### EXERCISE INPUTS
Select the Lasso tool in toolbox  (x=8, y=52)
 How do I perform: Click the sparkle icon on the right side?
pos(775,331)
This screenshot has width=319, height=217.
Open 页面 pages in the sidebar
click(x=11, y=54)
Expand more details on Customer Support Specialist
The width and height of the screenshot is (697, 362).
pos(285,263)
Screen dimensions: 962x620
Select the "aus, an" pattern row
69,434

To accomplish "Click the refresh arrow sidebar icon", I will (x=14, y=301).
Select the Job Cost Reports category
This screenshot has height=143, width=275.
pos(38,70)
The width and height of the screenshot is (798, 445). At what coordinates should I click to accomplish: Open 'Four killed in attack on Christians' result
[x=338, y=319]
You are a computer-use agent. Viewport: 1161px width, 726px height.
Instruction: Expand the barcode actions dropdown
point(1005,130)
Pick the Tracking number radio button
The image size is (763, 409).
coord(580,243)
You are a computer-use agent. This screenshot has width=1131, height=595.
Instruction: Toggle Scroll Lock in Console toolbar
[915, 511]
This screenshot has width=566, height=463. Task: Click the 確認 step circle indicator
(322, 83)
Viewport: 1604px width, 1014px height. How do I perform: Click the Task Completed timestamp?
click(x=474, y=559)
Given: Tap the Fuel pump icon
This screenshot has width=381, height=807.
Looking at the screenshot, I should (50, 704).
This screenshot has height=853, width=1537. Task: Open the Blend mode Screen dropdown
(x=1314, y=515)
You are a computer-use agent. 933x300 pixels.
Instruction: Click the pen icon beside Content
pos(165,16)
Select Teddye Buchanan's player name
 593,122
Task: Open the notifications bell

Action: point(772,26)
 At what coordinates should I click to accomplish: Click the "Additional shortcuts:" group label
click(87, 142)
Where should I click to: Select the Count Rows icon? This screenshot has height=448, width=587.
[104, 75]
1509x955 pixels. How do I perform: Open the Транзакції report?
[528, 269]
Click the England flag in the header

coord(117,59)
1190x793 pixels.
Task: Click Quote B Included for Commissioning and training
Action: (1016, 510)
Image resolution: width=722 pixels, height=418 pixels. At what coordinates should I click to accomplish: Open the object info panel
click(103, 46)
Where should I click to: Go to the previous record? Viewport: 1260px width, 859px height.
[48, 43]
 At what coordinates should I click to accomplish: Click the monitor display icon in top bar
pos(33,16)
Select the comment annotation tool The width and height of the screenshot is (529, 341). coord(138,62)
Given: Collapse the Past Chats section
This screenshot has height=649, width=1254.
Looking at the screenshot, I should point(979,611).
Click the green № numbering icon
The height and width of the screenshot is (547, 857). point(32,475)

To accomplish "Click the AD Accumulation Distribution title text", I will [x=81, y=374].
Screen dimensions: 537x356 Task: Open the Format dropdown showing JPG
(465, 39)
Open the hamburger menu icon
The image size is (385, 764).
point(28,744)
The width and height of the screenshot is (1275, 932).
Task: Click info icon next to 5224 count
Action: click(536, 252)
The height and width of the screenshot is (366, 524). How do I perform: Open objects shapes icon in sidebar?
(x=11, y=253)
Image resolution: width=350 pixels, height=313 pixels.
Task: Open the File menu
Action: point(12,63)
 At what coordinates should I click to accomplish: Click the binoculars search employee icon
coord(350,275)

### EXERCISE
Nothing should be returned except the lines from the first line of the data above through the line with "You are a computer-use agent. Viewport: 1161px", each one exact.

### REPLY
Select the Lasso tool in toolbox  (x=8, y=52)
 How do I perform: Click the sparkle icon on the right side?
pos(775,331)
This screenshot has width=319, height=217.
Open 页面 pages in the sidebar
click(x=11, y=54)
Expand more details on Customer Support Specialist
The width and height of the screenshot is (697, 362).
pos(285,263)
Screen dimensions: 962x620
Select the "aus, an" pattern row
69,434

To accomplish "Click the refresh arrow sidebar icon", I will (x=14, y=301).
Select the Job Cost Reports category
This screenshot has height=143, width=275.
pos(38,70)
The width and height of the screenshot is (798, 445). At what coordinates should I click to accomplish: Open 'Four killed in attack on Christians' result
[x=338, y=319]
You are a computer-use agent. Viewport: 1161px width, 726px height.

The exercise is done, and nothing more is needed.